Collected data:
[Start of section]
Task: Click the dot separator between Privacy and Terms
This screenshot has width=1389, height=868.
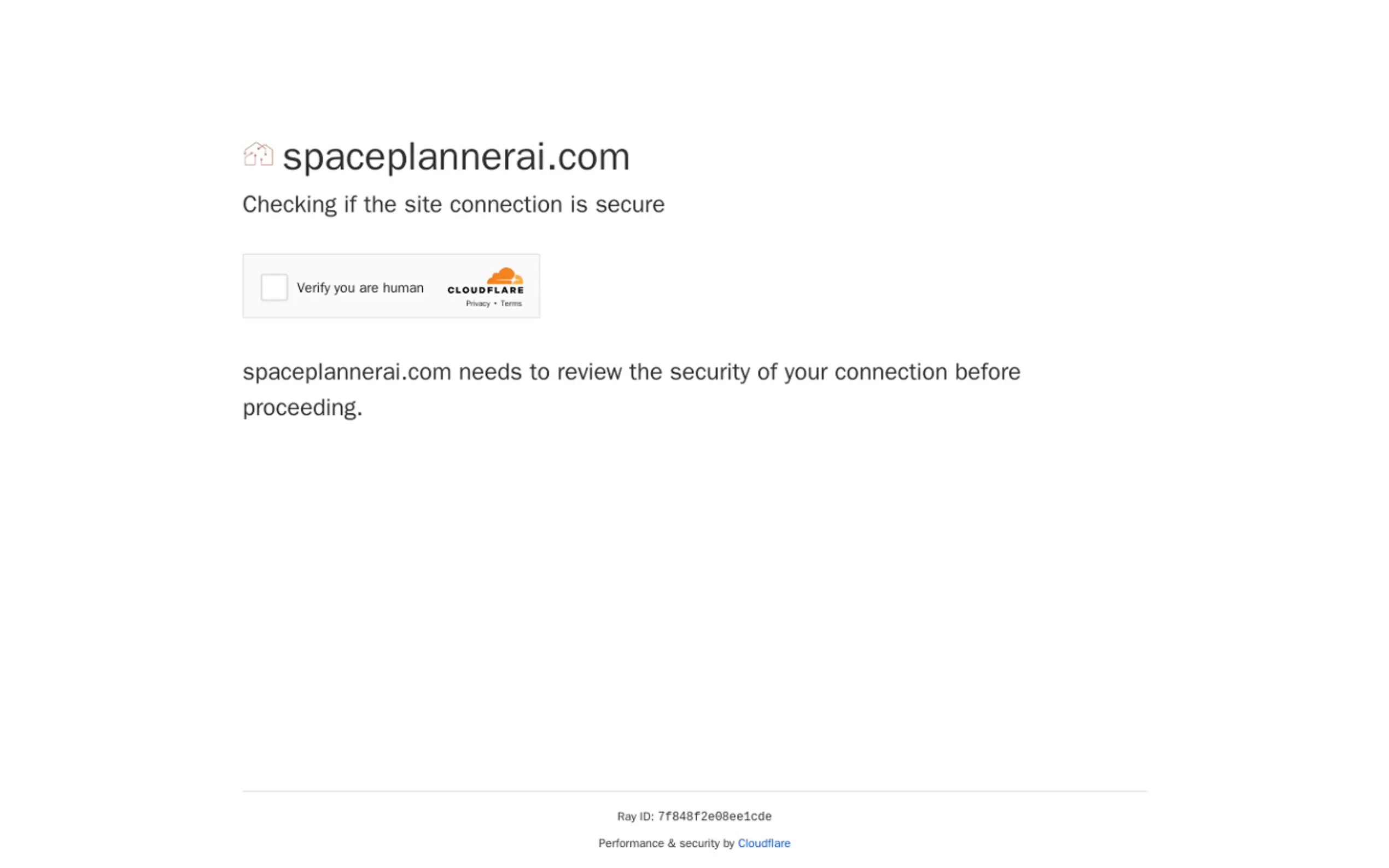Action: (x=495, y=304)
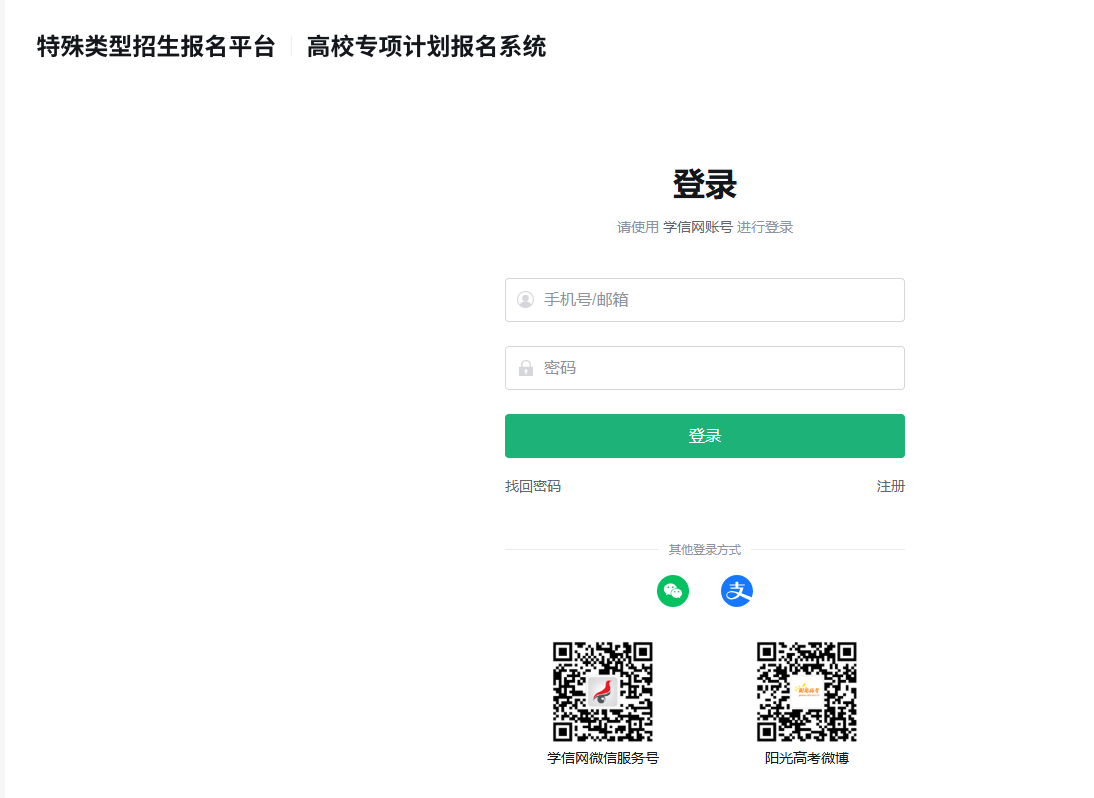
Task: Focus the 手机号/邮箱 input field
Action: [x=705, y=300]
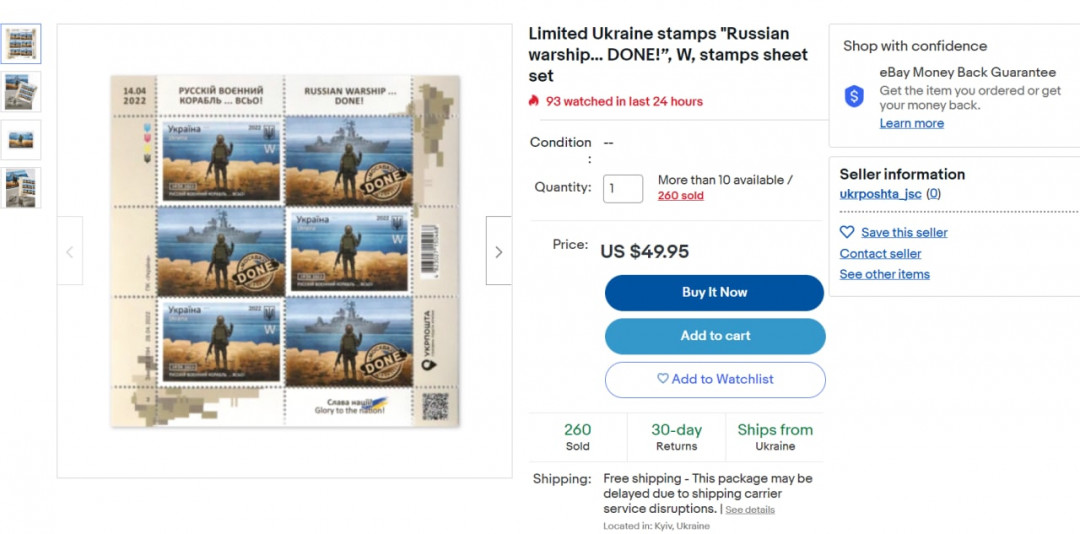This screenshot has width=1080, height=534.
Task: Select the third single stamp thumbnail
Action: pos(21,140)

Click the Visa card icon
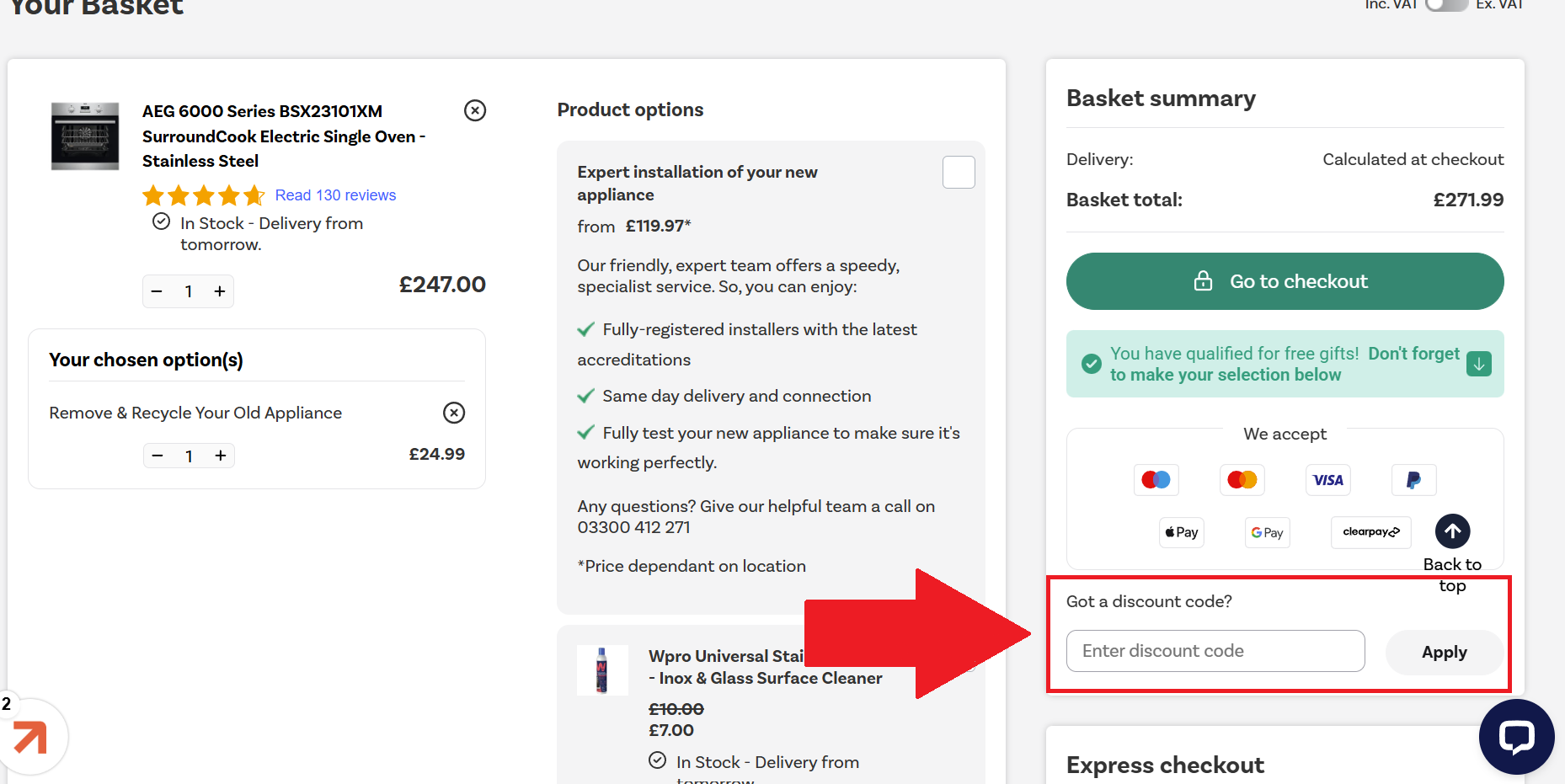[1327, 480]
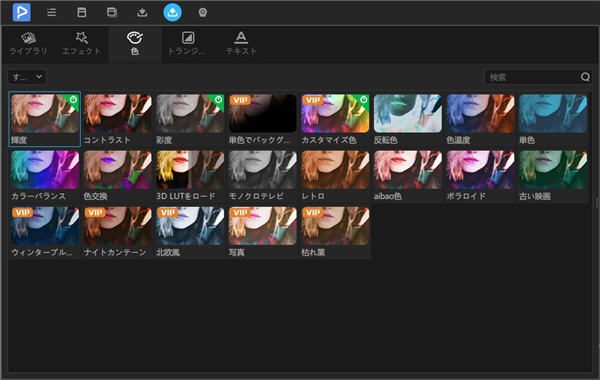Image resolution: width=600 pixels, height=380 pixels.
Task: Toggle the power button on カスタマイズ色 thumbnail
Action: click(364, 99)
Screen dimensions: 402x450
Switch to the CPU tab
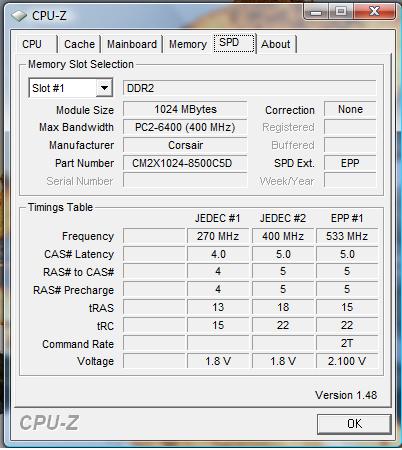point(32,44)
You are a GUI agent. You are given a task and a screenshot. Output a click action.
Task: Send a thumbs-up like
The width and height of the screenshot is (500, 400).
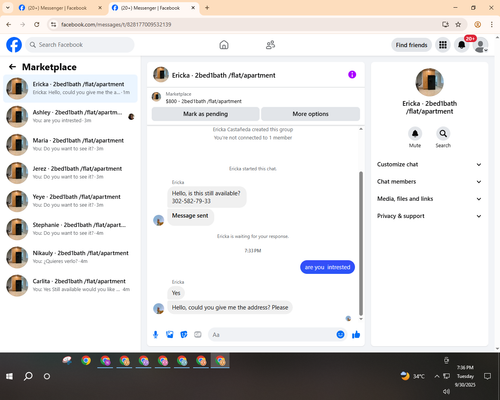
[End of section]
* _ACTIVITY_
Retype every record above exactly as written, but leave out the pictures.

* _PROBLEM SOLUTION_
Task: Click the dot separator between Privacy and Terms
This screenshot has width=1389, height=868.
Action: (x=495, y=304)
Task: Focus the 手机号/邮箱 input field
Action: [x=705, y=300]
This screenshot has width=1080, height=534.
Task: Select the third single stamp thumbnail
Action: pos(21,140)

Click the Visa card icon
[1327, 480]
Image resolution: width=600 pixels, height=380 pixels.
Task: Toggle the power button on カスタマイズ色 thumbnail
Action: click(364, 99)
Screen dimensions: 402x450
Switch to the CPU tab
point(32,44)
You are a GUI agent. You are given a task and a screenshot. Output a click action.
Task: Send a thumbs-up like
The width and height of the screenshot is (500, 400).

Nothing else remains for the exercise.